Excuse my ignorance on the subject. Going from 32bit audio to 24bits should be easy by just dropping the 8 LSBs.
Optionally use them to decide if you want to round up the remaining MSBs.
That's sigma delta modulation in a nutshell, extremely simplified.
So I would start by sending every sample twice.
You just injected a ton of harmonics. Interpolation is easy, getting rid of the unwanted spectrum is the tricky part that needs tons of computation.
With Foxxz's comment, it sounds like simple resampling + a tuned low pass filter would be enough for him. This is not absolute junk, but it's a beginner's step and a properly tuned low pass filter will reject a chunk of the nasty band. Higher quality output filters would just begin to mimic existing DAC output analog reconstruction filters.

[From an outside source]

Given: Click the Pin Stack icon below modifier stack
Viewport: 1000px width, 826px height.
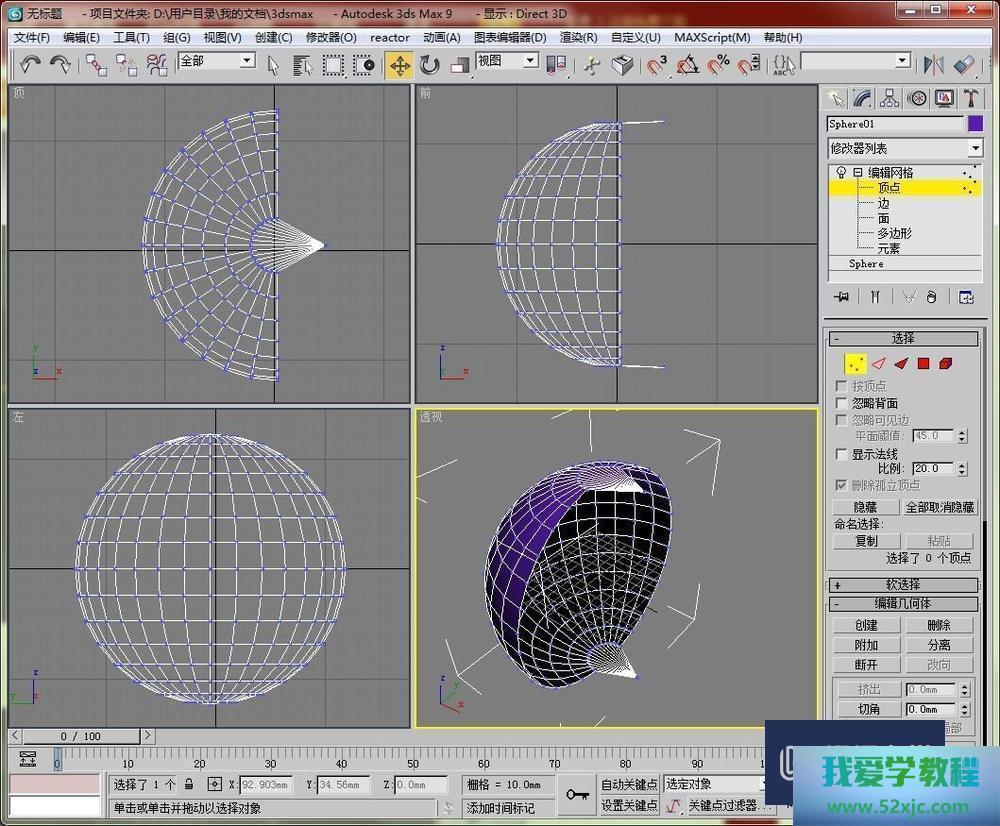Looking at the screenshot, I should [x=842, y=297].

Unfortunately, even a 1.50$ 32bit stereo audio DAC from TI has a higher quality internal up-sampling when it takes in 16/24/32 bit 44.1KHz source and up-samples the source data internally driving it's dac at 384KHz. This price-to-up-sampling quality will not be matched on a 1$ FPGA, not to mention the needed bootprom, 32bit DAC and powersupply which doesn't exist for anything less than at least 10$.
This project should be taken as a FPGA learning experience and you should attempt to at least match the up-sampling quality of the bottom end TI DAC's internal one. This means full processing as blueskull has been touting and this also means an FPGA with some good strong core capabilities + a lot of work.
If you want just the up-sampling quality, there are components much cheaper and all the mathematics have already been done. If you want the learning experience, go with the FPGA and make sure you can have some PC connectivity to sniff the data & set some controls. IE, at lease make sure your FPGA board has at least and additional USB/RS232 interface.